=== THE TASK ===
No pictures, no extra lines: copy exactly from the line with "Image resolution: width=1097" through the end of the entries.

----------

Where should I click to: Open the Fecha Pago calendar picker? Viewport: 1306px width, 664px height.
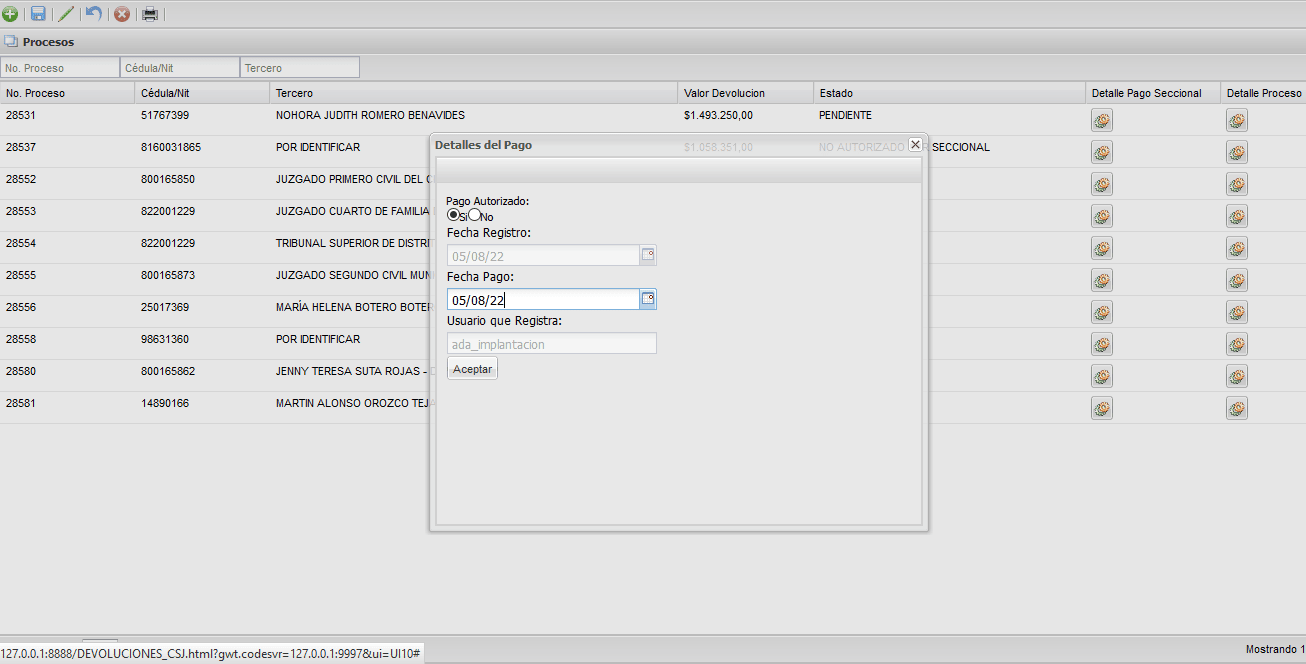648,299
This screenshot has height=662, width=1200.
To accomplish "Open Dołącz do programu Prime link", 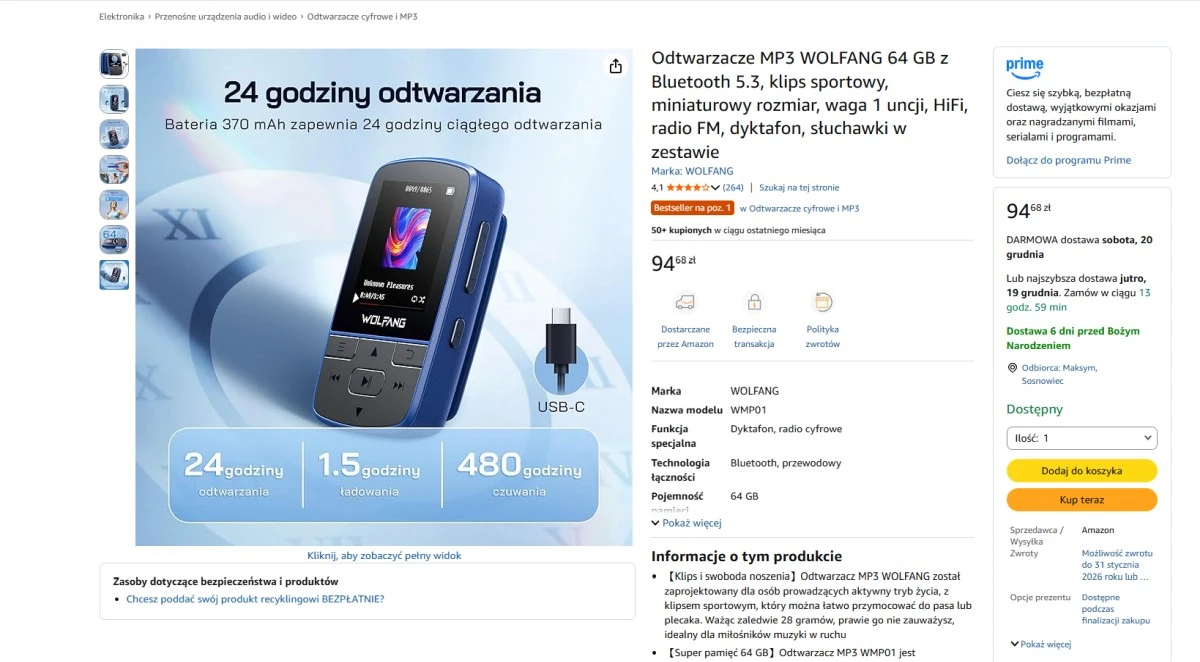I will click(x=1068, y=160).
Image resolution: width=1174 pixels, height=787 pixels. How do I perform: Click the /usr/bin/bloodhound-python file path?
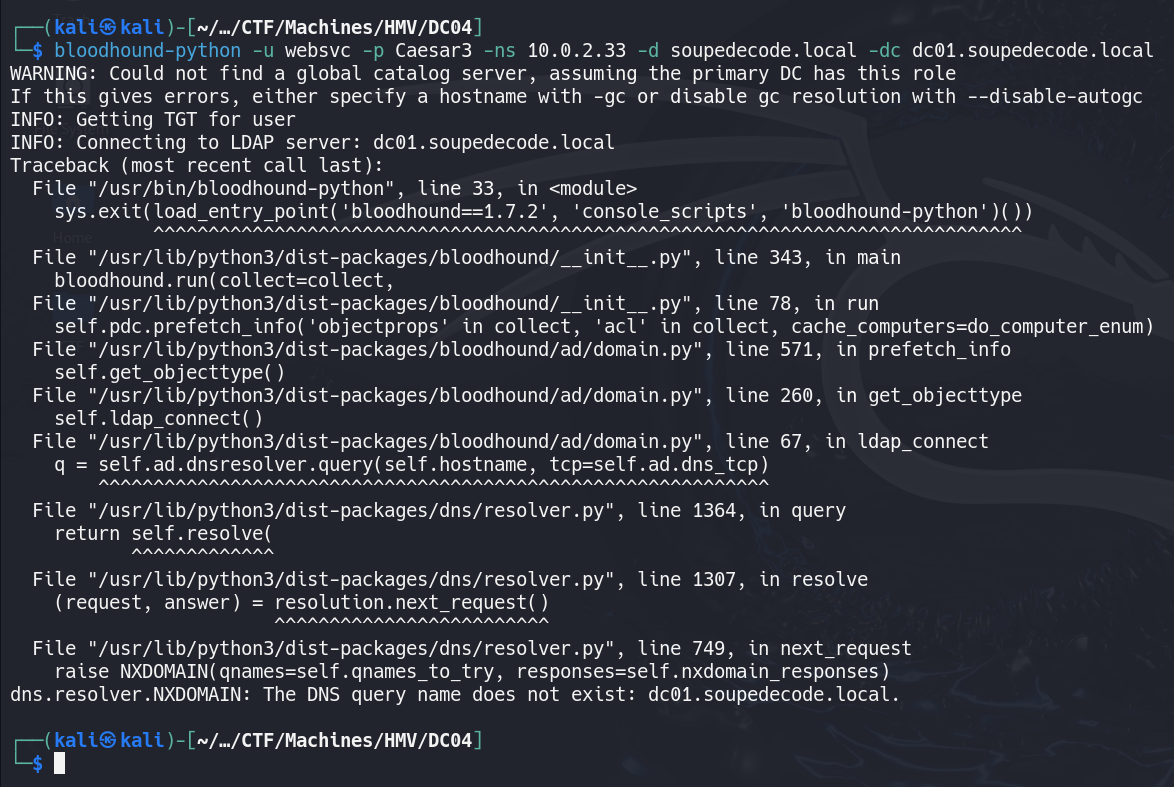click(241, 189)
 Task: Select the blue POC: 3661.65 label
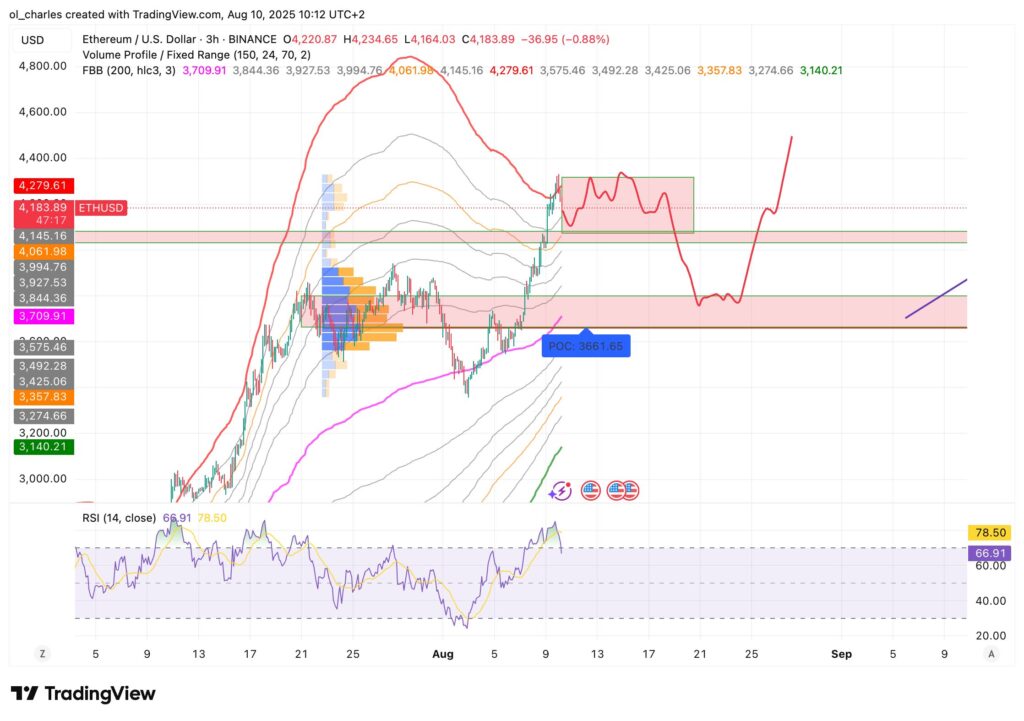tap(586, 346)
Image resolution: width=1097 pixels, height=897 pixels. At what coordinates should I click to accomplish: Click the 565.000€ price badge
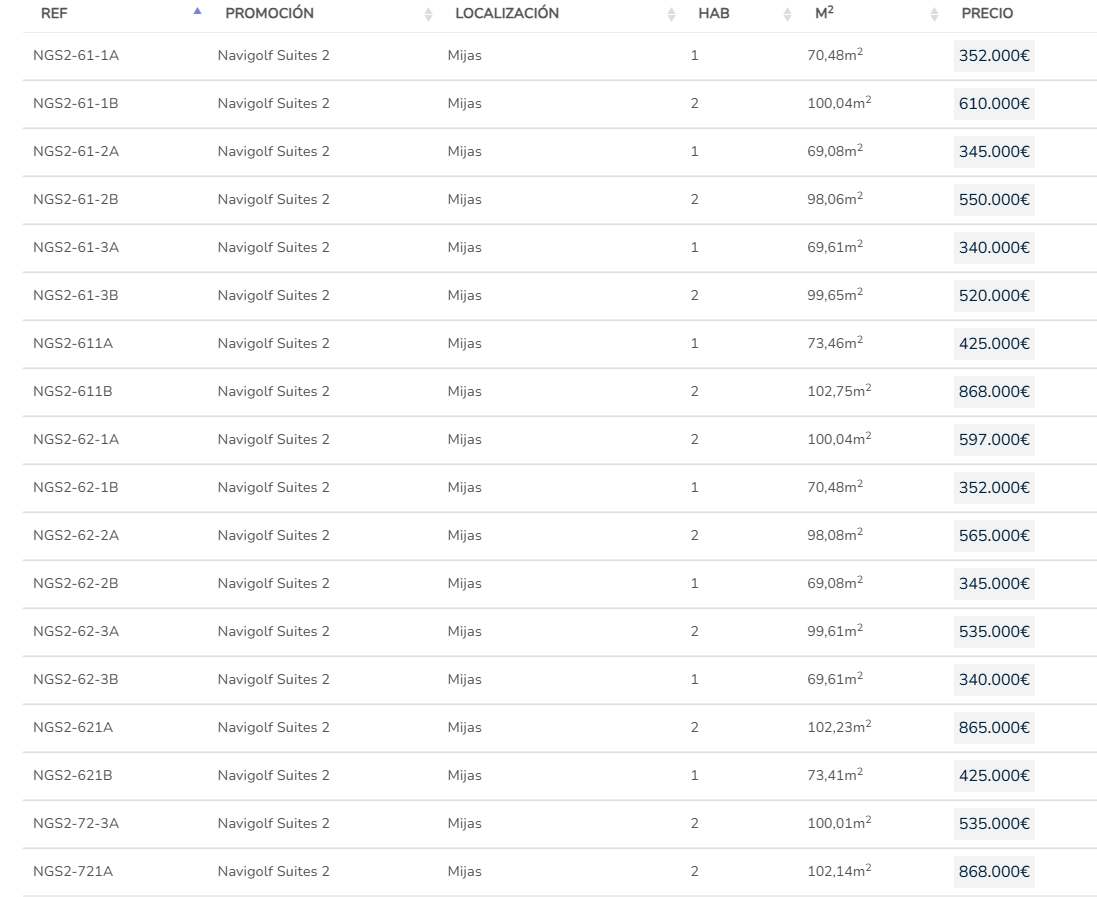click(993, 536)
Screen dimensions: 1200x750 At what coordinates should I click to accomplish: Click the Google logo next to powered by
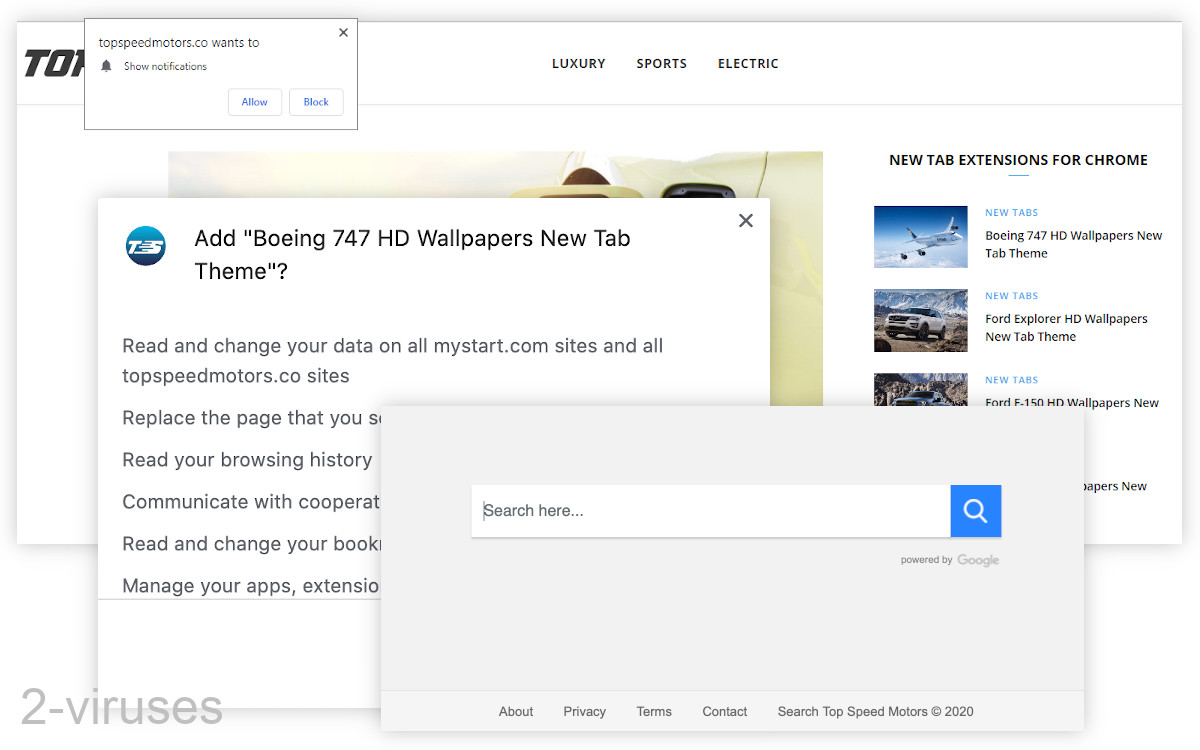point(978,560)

----------

=== TASK RESPONSE ===
Image resolution: width=1097 pixels, height=897 pixels. At what coordinates should I click to accomplish: Click the 565.000€ price badge
click(993, 536)
Screen dimensions: 1200x750 At what coordinates should I click to accomplish: Click the Google logo next to powered by
point(978,560)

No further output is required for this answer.